:: Bloque de texto ::
+--

Mis héroes de la infancia están vivitos y coleando. Los Rolling Stones se presentaron por segunda vez este miércoles en el Estadio Único de La Plata, en medio de la gira Olé que los lleva por gran parte de Latinoamérica. Ante más de 50 mil personas, los ingleses volvieron a deslumbrar con dos horas y veinte de rock puro y del bueno. Un hechizo colectivo que trasciende fronteras y edades.

Es que el público de los Stones en Argentina es heterogéneo: desde temprano ya podían verse familias enteras, sesentones que peinan canas y piberío que agitaba banderas de las bandas rolingas argentas, como Los Piojos o Callejeros. La vigencia de estos cuatro británicos que ya pasan los 70 años lo puede todo, incluso el milagro de ver saltar y cantar a grandes, adolescentes y chicos en una masa uniforme de pasión.

Para quien escribe esta crónica, el recital era más bien un encuentro con los Stones, con ese milagro genético que hace que esos cuatro viejitos piolas vuelen por el escenario en una eterna juventud imposible de explicar desde la ciencia o la medicina. Veintiún años de frustraciones desde aquella primera visita, en 1995, quedaron atrás. Mis deudas musicales conmigo mismo están largamente saldadas.

+--

:: Datos mostrados ::
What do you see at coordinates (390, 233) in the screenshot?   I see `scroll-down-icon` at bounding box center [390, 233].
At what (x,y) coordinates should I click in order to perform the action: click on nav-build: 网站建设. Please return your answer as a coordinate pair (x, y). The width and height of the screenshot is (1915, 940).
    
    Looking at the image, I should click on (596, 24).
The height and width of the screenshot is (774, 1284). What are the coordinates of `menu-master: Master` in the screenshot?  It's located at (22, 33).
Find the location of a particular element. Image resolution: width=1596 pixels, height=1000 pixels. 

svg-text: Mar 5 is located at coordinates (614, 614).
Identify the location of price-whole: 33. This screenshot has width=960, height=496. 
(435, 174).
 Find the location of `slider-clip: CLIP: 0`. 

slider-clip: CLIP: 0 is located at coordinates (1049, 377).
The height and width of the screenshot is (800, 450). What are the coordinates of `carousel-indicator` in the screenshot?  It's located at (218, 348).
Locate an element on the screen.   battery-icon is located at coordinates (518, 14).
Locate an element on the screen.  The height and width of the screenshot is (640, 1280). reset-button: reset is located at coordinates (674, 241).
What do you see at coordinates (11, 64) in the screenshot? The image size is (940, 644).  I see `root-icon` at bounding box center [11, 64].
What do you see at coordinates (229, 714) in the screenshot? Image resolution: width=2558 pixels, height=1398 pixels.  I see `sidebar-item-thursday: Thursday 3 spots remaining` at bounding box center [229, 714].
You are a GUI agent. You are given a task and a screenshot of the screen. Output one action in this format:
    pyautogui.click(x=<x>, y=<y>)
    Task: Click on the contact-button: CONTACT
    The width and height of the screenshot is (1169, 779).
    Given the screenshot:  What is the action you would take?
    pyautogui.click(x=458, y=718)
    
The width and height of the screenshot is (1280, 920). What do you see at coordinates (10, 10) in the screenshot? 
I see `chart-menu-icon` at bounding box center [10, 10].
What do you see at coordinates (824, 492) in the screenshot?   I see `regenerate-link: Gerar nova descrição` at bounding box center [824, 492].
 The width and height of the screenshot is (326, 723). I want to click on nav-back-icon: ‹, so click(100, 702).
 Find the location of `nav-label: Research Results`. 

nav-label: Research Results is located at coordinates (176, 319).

+--

:: Consigna ::
Reproduce sin cambios el fragmento de la crónica sobre el recital de los Rolling Stones que comienza con las palabras que contienen "Es que el público" y termina con "uniforme de pasión.".

:: Tu respuesta ::
Es que el público de los Stones en Argentina es heterogéneo: desde temprano ya podían verse familias enteras, sesentones que peinan canas y piberío que agitaba banderas de las bandas rolingas argentas, como Los Piojos o Callejeros. La vigencia de estos cuatro británicos que ya pasan los 70 años lo puede todo, incluso el milagro de ver saltar y cantar a grandes, adolescentes y chicos en una masa uniforme de pasión.